Sedangkan KPK yang dibentuk untuk menjawap persoalan korupsi yang semakit
meningkat juga tidak membuahkan hasil dan bahkan komisioner KPK di
kriminalkan oleh pihak-pihak tertentu.
Dan lemahnya penetrasi kedua lembaga hukum ini juga akibat rivalitas KPK-POLRI terekam kuat saat
KPKdi jalankan di tahun 2005.
Dalam
sepekan terahir, persoalan kelembagaan KPK –POLRI ini menyedot perhatian
seluruh pablik.dalam perspektif pablik, ketegangan hubungan KPK-POLRI tidak
terlepas dari rivalitas parpol atau pun kepentingan-kepentingan politik lainya.
Itu terindikasih dari keteguhan dukungan dari partai pendukung pemerintah
terhadap pengajuan calon Kapolri komjen Bdi Gunawan. Di sisi lain, permainan
politik di DPR dengan hampir semuah fraksi meluluskan uji kelayakan dan
kepatutan terhadap BudiGunawan menggambarkan situasi yang tak koheren dengan
pembelahan politik dalam kubu KIH dan KMP.
Maneuver
politik dalam persoalan hukum ini menjadi keprihatinan pablik. Semestinya
sinergisitas ke dua lembaga ini sebagai pilar penegakan hukum di Indonesia. Bukan
malah bersiteru dan saling menjegal. Proses hukum pemberantasan korupsi
dimanfaatkan sebagai alat kepentingan politik. Selain itu, persiteruan ini
merongrong legitimasi kedua lembaga, baik melemahan KPK atau merusak wibawah
POLRI. Mayoritas rakyat menganggap
kondisi ini kontraproduktifitas terhadap penegakan hukum, terutama upaya
pemberantasan korupsi yang sampai saat ini belum banyak membuahkan hasil dan
memuaskan dahaga tuntutan rakyat.
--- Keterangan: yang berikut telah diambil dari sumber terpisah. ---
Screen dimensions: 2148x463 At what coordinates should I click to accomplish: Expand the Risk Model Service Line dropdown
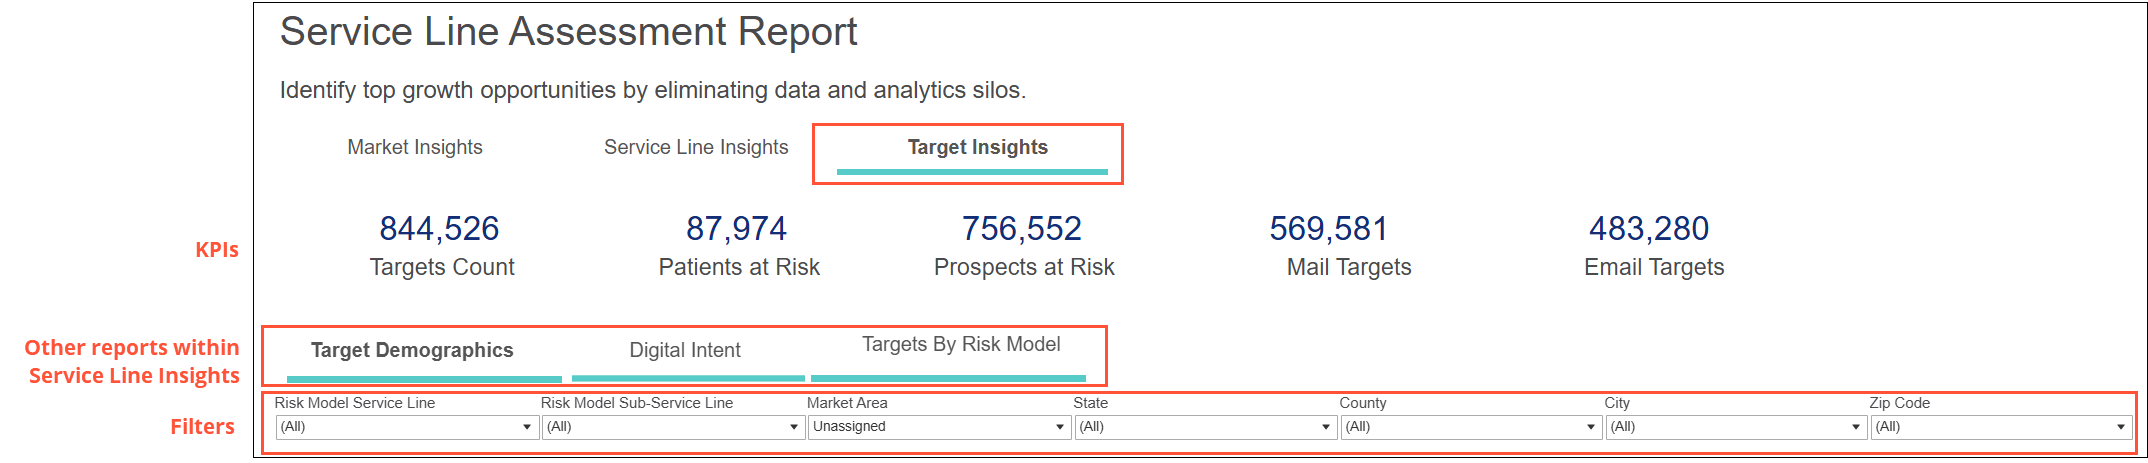pyautogui.click(x=406, y=427)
Karna perseteruan yang tidak bermanfaat di
mata rakyat Indonesia.
Menilik
ke belakang KPK, selama ini cenderung memiliki citra yang jauh lebih positif
dari pada POLRI sekalipun ada beberapa pimpinan KPK di periode sebelum Abraham
Samat telah di kriminalisasi dan di periode kali ini juga 2 komisioner KPK di
kriminalisasi pula. Dibandingkan dengan citra POLRI yang tidak lebih positif
dari KPK. Ketika Kapolda Makassar mengumumkan Abraham Samat sebagai tersangka
pemalsuan dokumen. Hal ini kemudian menjadi anggapan bahwa upaya pelemahan
terhadap citra KPK selalu berujung pada penguatan citra KPK di mata public.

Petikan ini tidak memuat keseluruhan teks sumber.